Why LA-schooled Pinay designer chose a career in RTW


Posted at Oct 23 2018 02:22 PM

Many designers dream of building their careers on haute couture, crafting extravagant fashion pieces for kings and queens.

But an LA-schooled Pinay designer is taking the road less traveled. She chooses to create ready-to-wear (RTW) clothing that is timeless, functional, and stylish.

Maika Anthoni/Jonathan Keh


RTW clothing is usually mass-produced by companies that specialize in fast fashion. Because these items may not have been meant to last long, it is commonly thought that the quality of these is inferior to their haute couture counterparts.

LA-schooled Pinay designer Anika Martirez revolutionizes RTW by creating fashionable clothing that's stylish, versatile, and long lasting.

Martirez, who also holds a degree in interdisciplinary studies from Ateneo de Manila University, is an alumna of The Fashion Institute of Design and Merchandising in Los Angeles, California.

Here, she mastered merchandise marketing and fashion design. The chill vibes of LA fashion, she said, inspired her to make functional and effortless designs.

While most of her contemporaries joined popular fashion houses, Martirez chose to build her own fashion line. Her namesake fashion line focused on RTW, a dog-eat-dog industry that requires constant reinvention.

"I feel a certain kind of pressure--again, the good kind--given the industry I'm in is a cut-throat one. Every day is a constant process on how to stay relevant. At the same time, it’s fun and rewarding," she said.


With the rise of fast fashion and tight competition, Martirez is constantly faced with pressure. But it's "the good kind," she says.

That's why she always tries to stay ahead of the game, while staying true to her own brand philosophy. Yet, she doesn't force creativity. Instead, she waits for inspiration to come naturally.

"I try to be prolific with designing. When I catch myself forcing something, I take a step back and remind myself not to try too hard by letting things take its natural course. When inspiration hits me at the oddest of times (for instance, during my sleep), I make sure to document this in my idea notebook right away," she said.

Being a female fashion designer, Martirez adds, has both advantages and disadvantages. She said she is easily affected by criticism and crab mentality. In times like this, she draws support from her clients.

"I am motivated by fellow passionate women who share the same work ethic as I do—women who support each other. And of course, I’m motivated by my loyal clients (some clients turned friends) who
give me honest feedback and keep me going," she said.

"I surround myself with people who cheer me on, give me that boost of confidence, and know when and how to pick me up when I feel less like myself."

Maika Anthoni/Jonathan Keh


With a thriving business and a fulfilling mission, Martirez said she feels a sense of pride, satisfaction, and gratitude with her craft.

"One of the best parts about it is seeing my ideas come to fruition, engaging with my customers, and receiving positive feedback from real clients telling me that they appreciate the work I do—clients
thanking me for making them look and feel good."

"It feels empowering and gratifying!
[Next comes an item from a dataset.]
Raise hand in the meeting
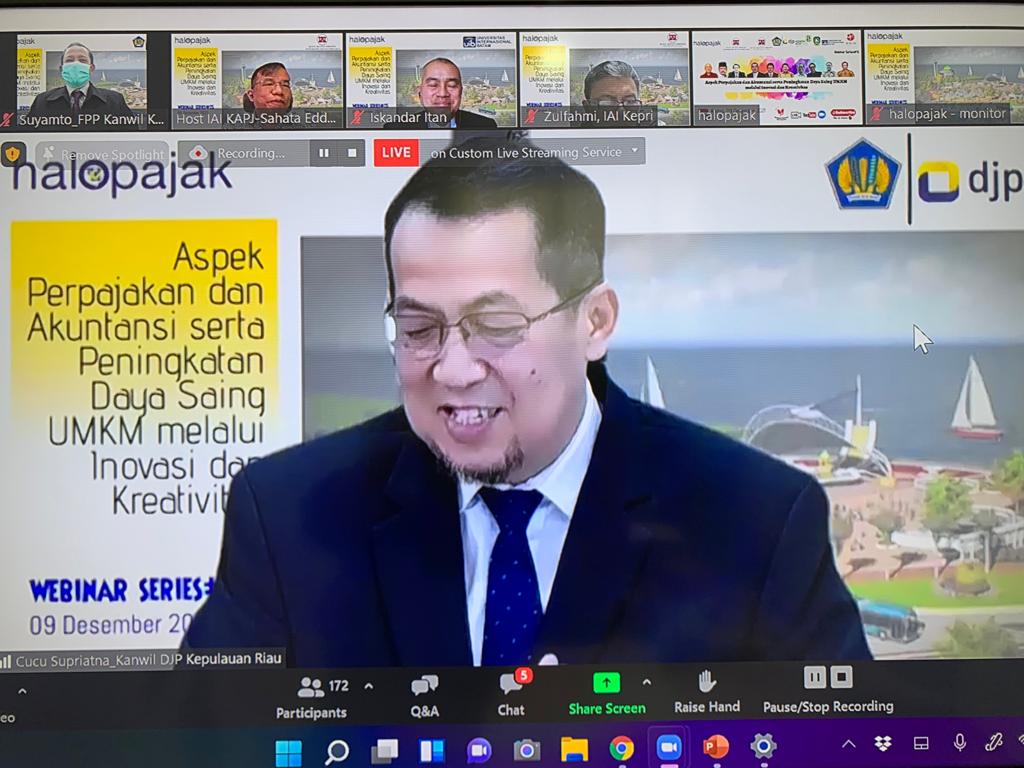 706,693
It reminds me that all the blood, sweat, and tears are -- as sappy as it sounds -- well worth it."

Through her business, Martirez provides livelihood to a community of women who helps her grow her brand. Aside from that, she also aims to inspire other women to pursue careers that constantly challenge them.
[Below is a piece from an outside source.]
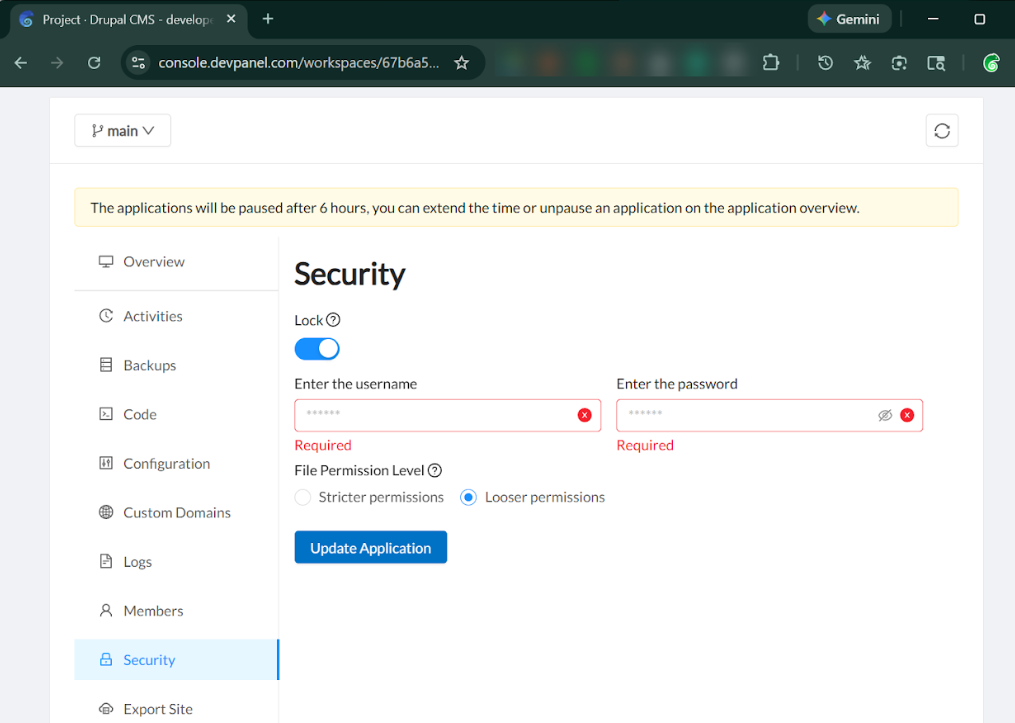Open Configuration using its sidebar icon

click(x=106, y=463)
As a designer, Martirez has many things to say about fashion and style. However, she believes that fabulous clothes and interesting accessories are not key to everything stylish. Hence, skin and and hair are equally important.
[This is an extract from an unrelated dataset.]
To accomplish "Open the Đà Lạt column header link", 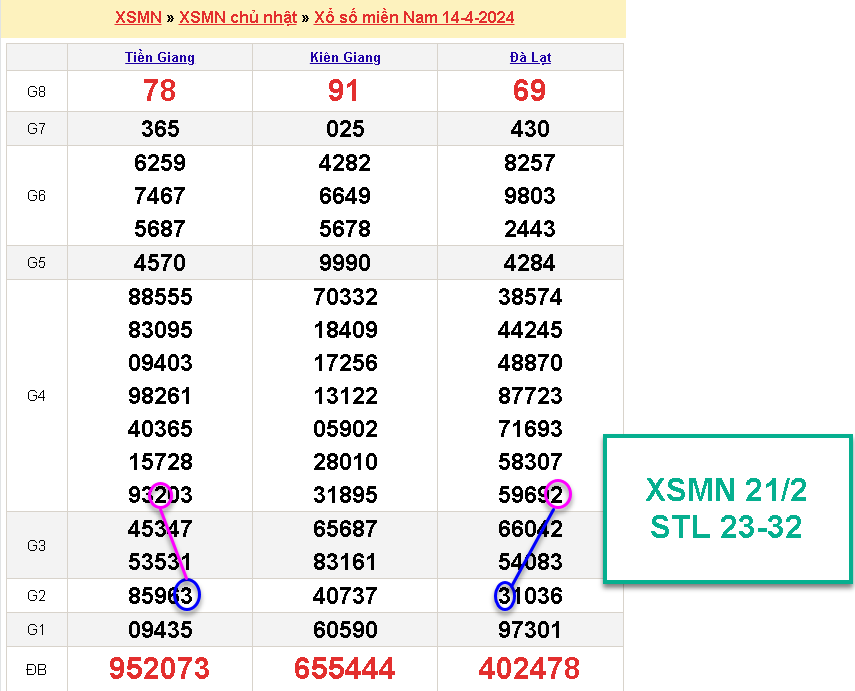I will point(530,57).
In terms of style, Martirez prefers effortless aesthetic. Even when it comes to the way she presents herself, she prefers to be low-key with just natural or no make-up make-up look and a messy bun or ponytail.

"My go-to hairstyle is a fuss-free ponytail or bun, which allows me to go about my day-to-day activities with ease while still looking put together. With my hair tied, I feel like I am ready to take on the day. It also reflects my aesthetic as a designer — feminine yet low maintenance," she said.

Her looks may seem effortless, but she still puts in the effort to maintain her beauty regimen. Her top concern these days – hair fall. Just like most women, she also experiences hair fall and she blames stress for this.

"Hair fall interferes with my daily life as it makes me conscious and less confident. I feel like I don’t perform my best when I don’t look my best," she said.

But being the empowered Pinay that she is, Martirez doesn't let hair fall stand in her way. She confidently faces each day -- solving every challenge -- with a positive attitude. After all, she feels secure that her hair is healthy.

"Living without hair fall worries feels like I can take on whatever challenge and task the day may present. I can take on my role to the best of my abilities. I can lead my team well. I can serve my clients the best way I was meant to," she said.